AVX and BMI1/2 are sadly very far from being baseline, because Intel is still selling Celeron/Pentium chips with VEX prefix decoding disabled (presumably to make use of silicon with defects in 256-bit execution units), but SSE4.2 is getting closer, and SSSE3 is a possibility. See Most recent processor without support of SSSE3 instructions?, and Mac OSX minumum support sse version
Do all 64 bit intel architectures support SSSE3/SSE4.1/SSE4.2 instructions? has a link to the Valve Hardware Survey for Steam clients (currently showing SSE3 as ~100% installed base, but SSSE3 only at 97%), so if you're shipping a PC game that should correlate pretty well with your target audience. The breakdowns are a bit weird, though, for some entries. Like fcmov
(x87 branchless conditional-move) is reported as having done down to 97.5%, but every P6-compatible CPU has it. You won't find a CPU with SSE2 but without FCMOV. Perhaps newer versions of Steam aren't testing for it. And perhaps older versions of Steam aren't testing for CMPXCHG16B? So take them with a grain of salt, but they're probably fairly sensible for SSE2/3/SSSE3/SSE4.x, and AVX.

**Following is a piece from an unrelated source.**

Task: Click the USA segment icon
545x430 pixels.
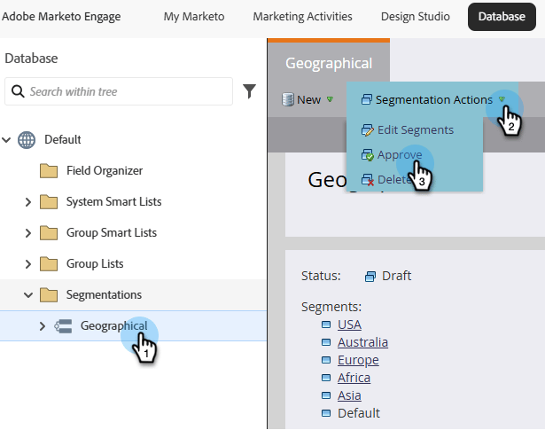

For server stuff, you might easily be able to set an SSE4.2 minimum. Atom/Silvermont support it, and so do AMD's and VIA's low-power architectures, so energy-efficient servers can run it. Ancient mainstream CPUs don't tend to get much use for servers outside of personal home-server use, because they're often slower than a cheaper modern machine that runs cooler.
(Silvermont isn't likely to support AVX soon, even less AVX2 or FMA.)
You don't have to limit yourself to a single binary. You could even let people pick when they download, or your installer could select at install time.
Or you could have a run-time wrapper that picks an executable and dynamic libraries, so you effectively get runtime dispatching while still being able to compile with gcc -O3 -march=haswell
or whatever to let the compiler use new instruction sets all over the place (beneficial especially for BMI1/BMI2 for efficient single-uop variable-count shifts).
Another option is dynamic linker tricks, either on a whole-library basis or on a per-function basis like glibc uses to resolve memcpy
to __memset_avx2_unaligned_erms
. perf report shows this function "__memset_avx2_unaligned_erms" has overhead. does this mean memory is unaligned?
All of these (except the per-function dynamic linker tricks) are easier than making your code aware of instruction-set extensions at runtime, and have zero performance overhead. (Unless you put stuff in a dynamic library when you wouldn't have otherwise, so it can't inline.)